What is required: Copy, from the data below, every line that has "arrow" in it.

Input:
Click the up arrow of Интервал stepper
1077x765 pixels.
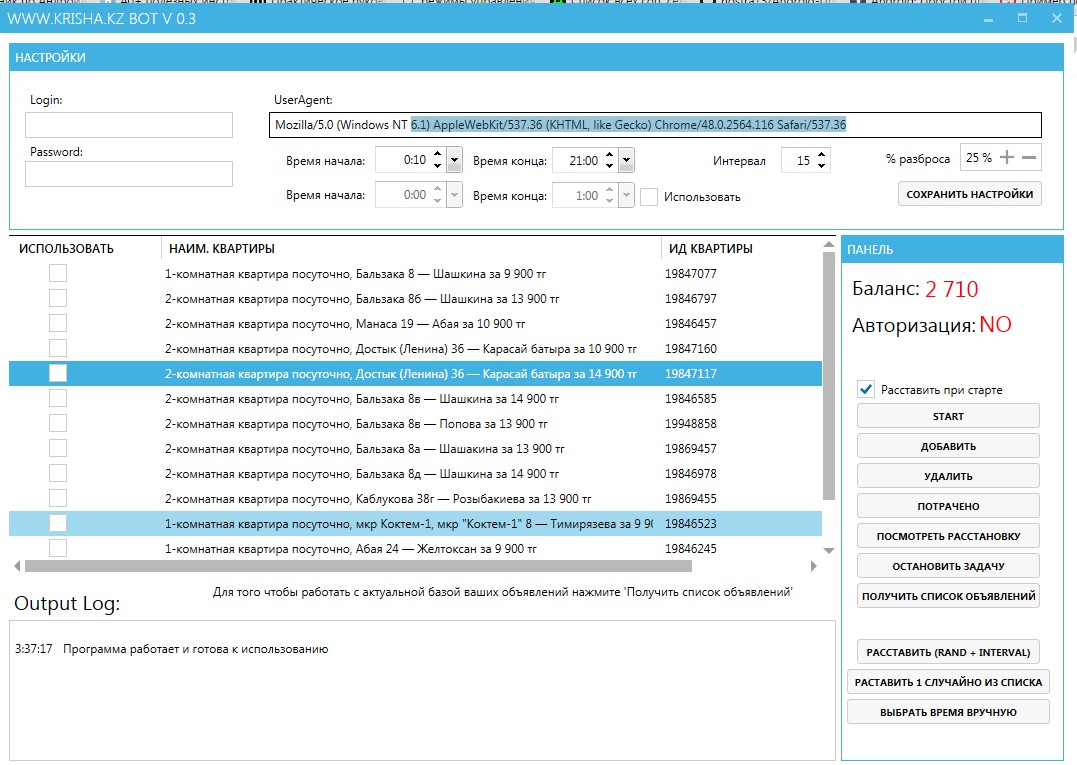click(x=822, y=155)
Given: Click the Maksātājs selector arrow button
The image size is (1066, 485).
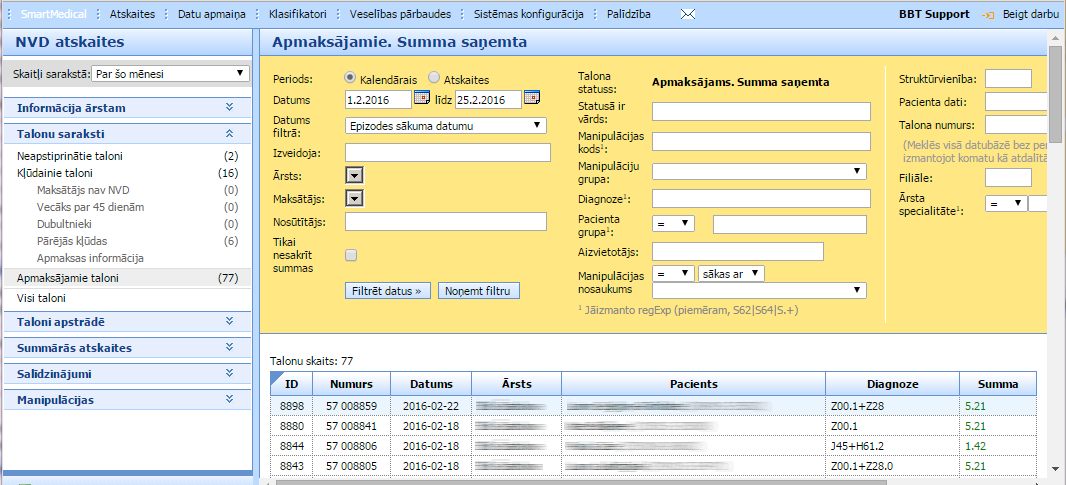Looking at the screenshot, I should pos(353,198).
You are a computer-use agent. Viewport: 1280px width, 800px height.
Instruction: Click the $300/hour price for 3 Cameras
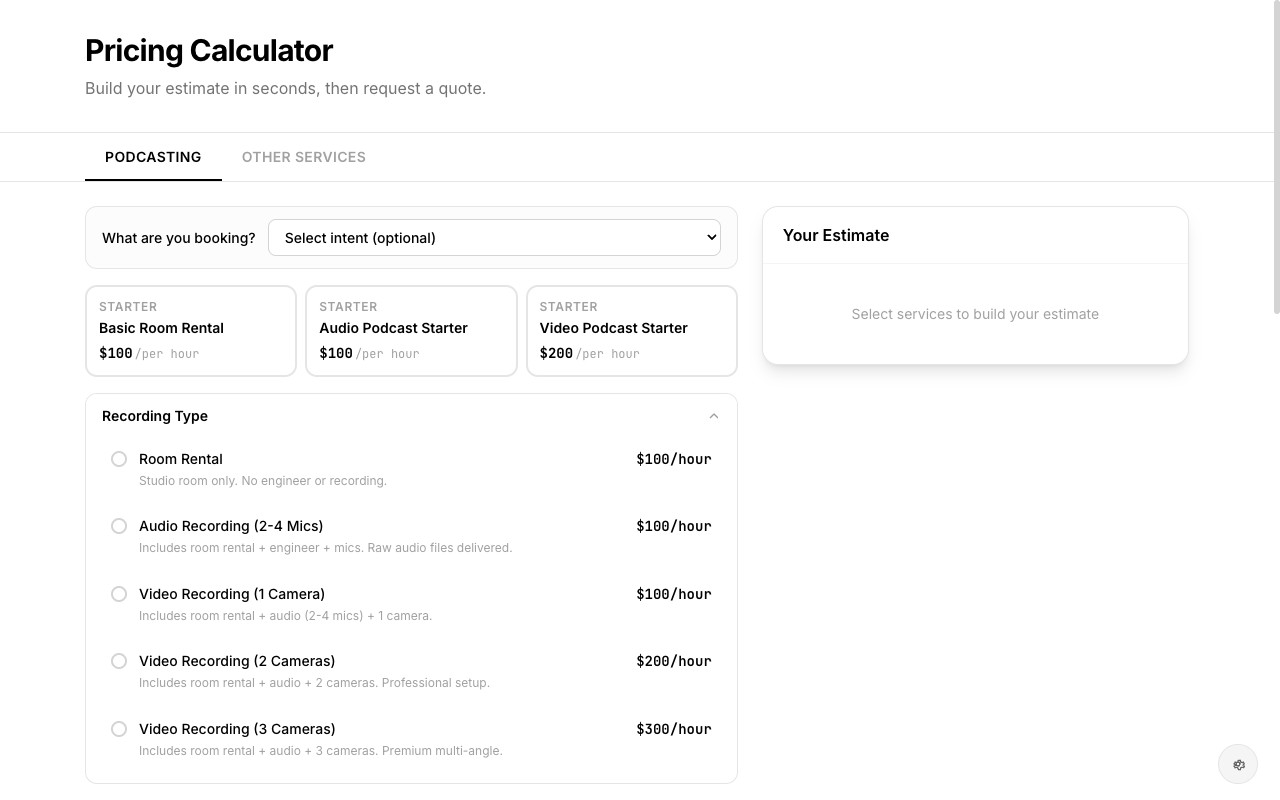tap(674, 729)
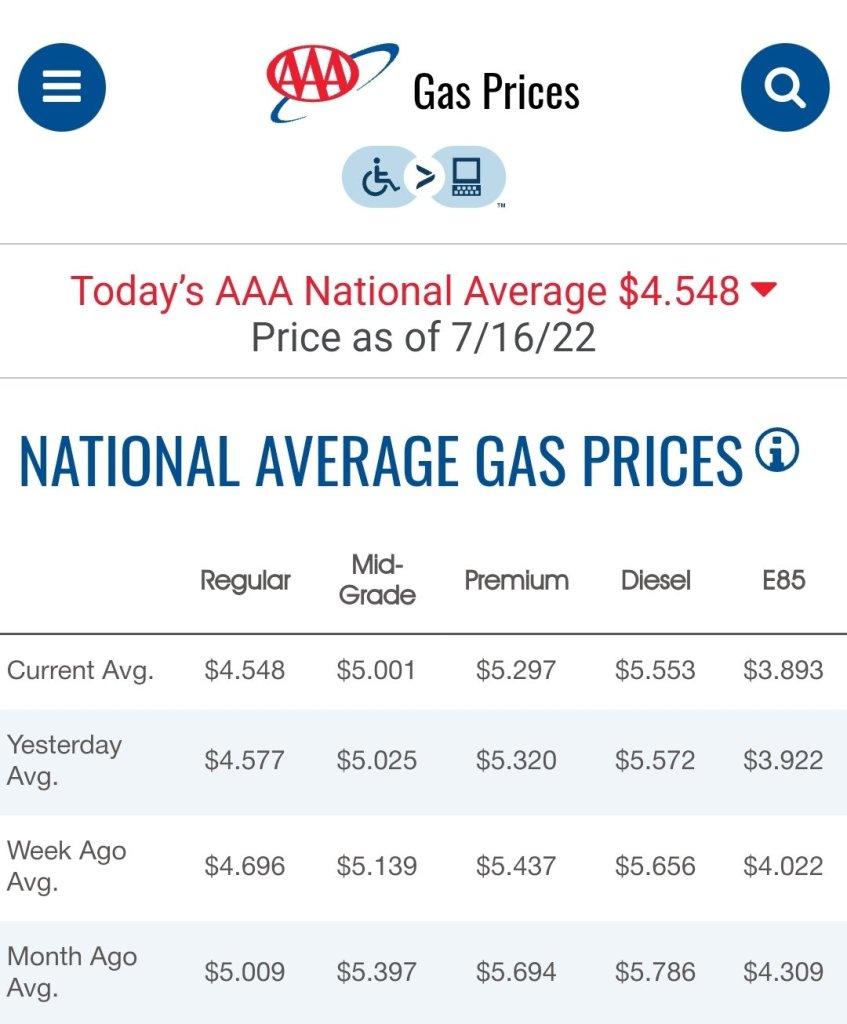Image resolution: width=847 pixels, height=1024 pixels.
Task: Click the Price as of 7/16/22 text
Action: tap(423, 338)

==

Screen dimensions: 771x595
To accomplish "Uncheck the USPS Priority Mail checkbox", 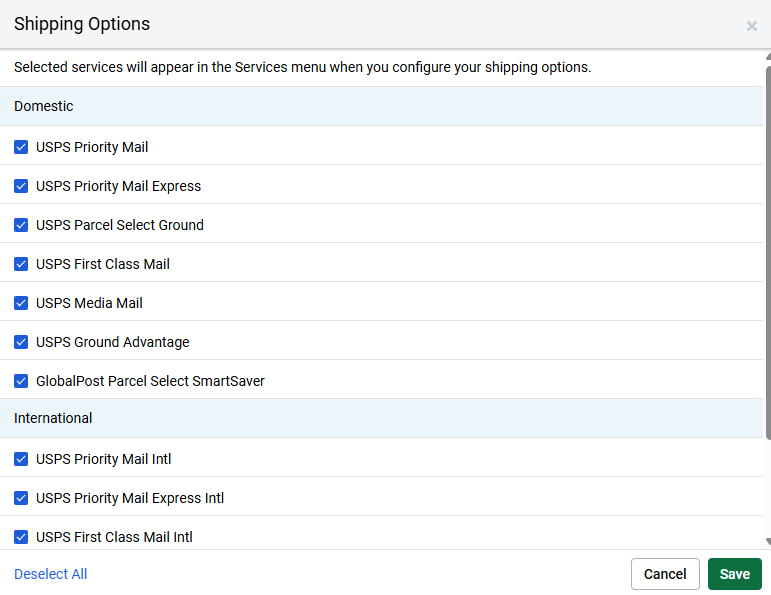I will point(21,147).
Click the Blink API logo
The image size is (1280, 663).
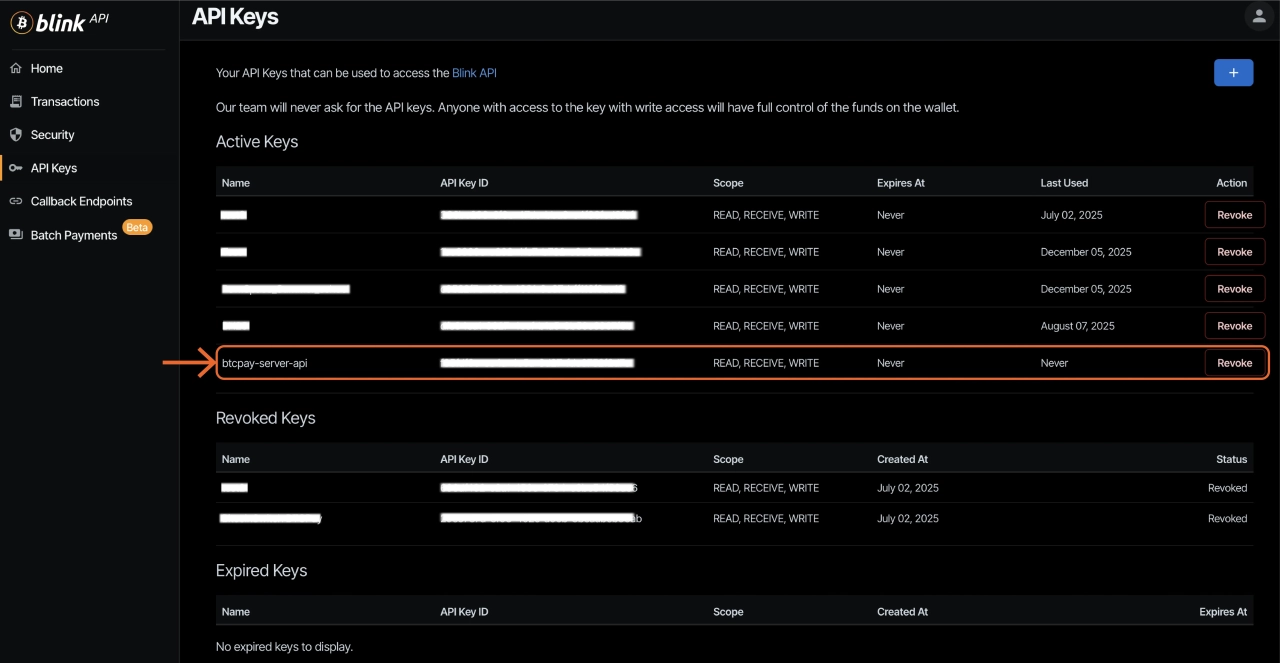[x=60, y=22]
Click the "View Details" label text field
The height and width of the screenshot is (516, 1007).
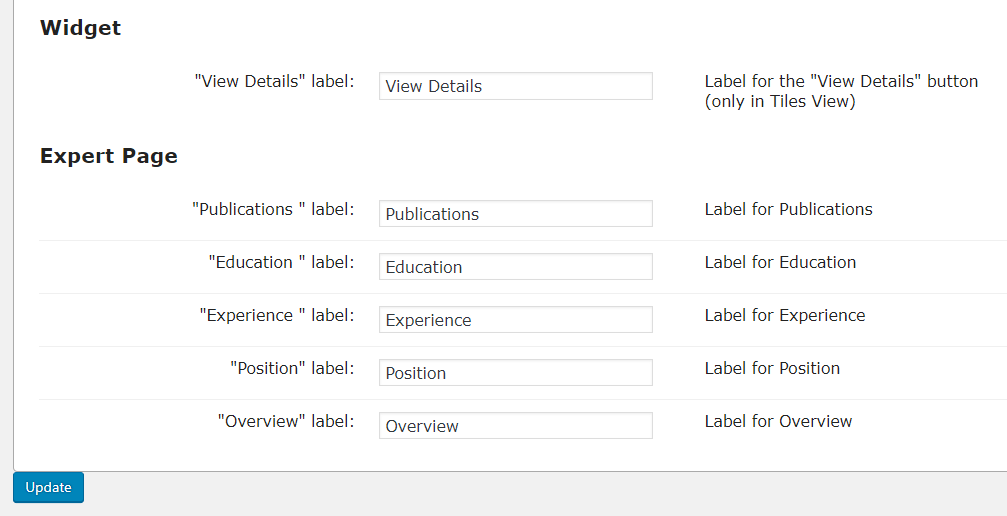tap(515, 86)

==

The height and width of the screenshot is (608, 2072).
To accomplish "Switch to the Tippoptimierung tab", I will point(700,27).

Exercise answer:
Click the up arrow of Интервал stepper
Given: Click the Maksātājs selector arrow button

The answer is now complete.